El abrazo entre Francisco y el padre Ernest (Tirana, 21 de septiembre de 2014)

El abrazo entre Francisco y el padre Ernest (Tirana, 21 de septiembre de 2014)

Hoy por la mañana, al margen de la Audiencia general, el sacerdote albanés que pasó 28 años en prisión le regaló a Francisco una copia del libro en el que narra su historia.

REDACCIÓN
TURÍN
 Francisco acogió con un beso en las manos esta mañana a don Ernest Simoni, el sacerdote albanés que pasó 28 años en la cárcel: el Papa, conmovido, ya lo había abrazado el 21 de septiembre de 2014 en la ciudad de Tirana, después de haber escuchado la historia de su persecución. «Durante once mil días don Ernest fue sometido a torturas y trabajos forzados», indicó Mimmo Muolo, periodista del periódico italiano «Avvenire», que escribió el libro «Don Ernest Simoni. De la persecución al encuentro con Francisco». Fue el mismo sacerdote el que entregó hoy por la mañana una copia al Papa. Con él también estaba sor Marisa, representante de las ediciones paulinas que publicaron el volumen.
«Mi persecución —dijo Simoni— comenzó la noche de Navidad de 1963, cuando, por el simple hecho de ser sacerdote, fui arrestado y llevado a una celda de aislamiento, torturado y condenado a muerte». A su compañero de celda le ordenaron que registrara «la previsible rabia» del sacerdote en contra del régimen, pero don Ernest sólo tuvo palabras de perdón y de oración para sus carceleros. Y así, lo perdonaron y lo condenaron a 25 años de trabajos forzados en las minas y en las cloacas de Scutari. «En la cárcel —recordó el sacerdote— celebré la misa en latín de memoria y también daba la comunión».
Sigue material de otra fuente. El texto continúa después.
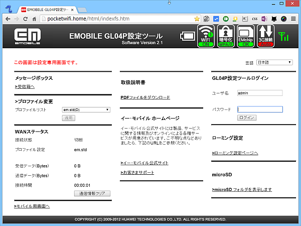Open a new browser tab
The height and width of the screenshot is (226, 301).
[83, 9]
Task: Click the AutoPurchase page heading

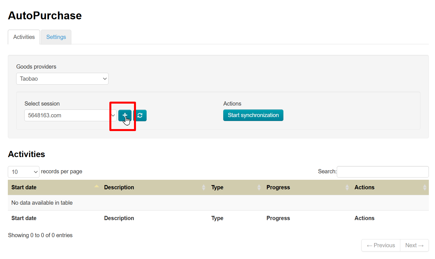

El 5 de septiembre de 1990 llegó finalmente la libertad y don Ernest volvió a comenzar su actividad pastoral que, reveló, en realidad nunca había interrumpido, «sino solamente vivido en un contexto especial». Y su primer acto fue el de confirmar el perdón a sus carceleros: «para ellos —precisó—invoco constantemente la misericordia del Padre». Ante la inevitable pregunta sobre cómo pudo resistir a tal persecución sin desfallecer, don Ernest respondió con una sonrisa antes de revelar su secreto: «Pero si yo no hice nada extraordinario, siempre he rezado, siempre he hablado sobre Jesús».